U.S. defense officials say they are worried about an inside attack or other threat from service members involved in securing President-elect Joe Biden’s inauguration, the Associated Press reported.
As a result, the FBI is now vetting all service members on hand in the capital to support the inauguration, an Army official told NBC News on Sunday.
“The Army is working with the FBI to vet all service members supporting the Inauguration National Special Security Event,” the official said.
Army Secretary Ryan McCarthy told the AP that officials were conscious of the potential threat, and warned commanders to be on the lookout for any issues as the inauguration approaches.
The heightened security measures come after former and current members of law enforcement agencies and the military appear to have participated in the Capitol insurrection. A corporal in the Virginia National Guard was charged last week in federal court in connection with the violence, which has been linked to five deaths as well as widespread damage throughout the building.

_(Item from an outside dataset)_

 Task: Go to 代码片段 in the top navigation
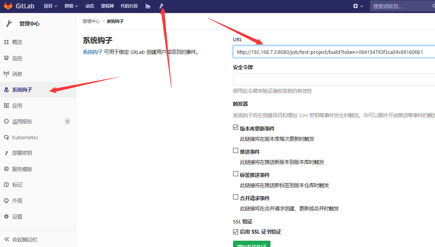(x=130, y=6)
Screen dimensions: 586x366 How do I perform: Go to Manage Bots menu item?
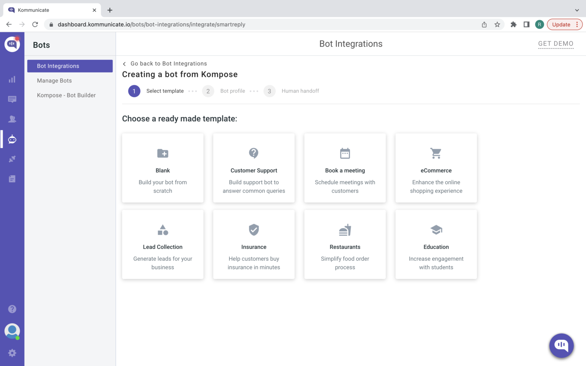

Pentagon officials have told NBC News that they have seen no evidence of any threats.
FBI vetting would involve running peoples’ names through databases and watchlists maintained by the bureau to see if anything alarming comes up.
The Army and the Department of Justice are investigating members for involvement as well, and U.S. Capitol Police announced last week that the agency had suspended “several” of its own and will investigate at least 10 officers for their actions.
The FBI’s vetting of all service members is a change from last week when the Army said it was working with the Secret Service to determine which troops would require additional background screening.
Security in Washington D.C. has been dramatically tightened since Jan. 6, when pro-Trump supporters overran the Capitol and tried to stop the certification of Biden as next president. There are 25,000 National Guard troops on hand in Washington for this inauguration, with more armed Guard troops than in the past, a defense official told NBC News.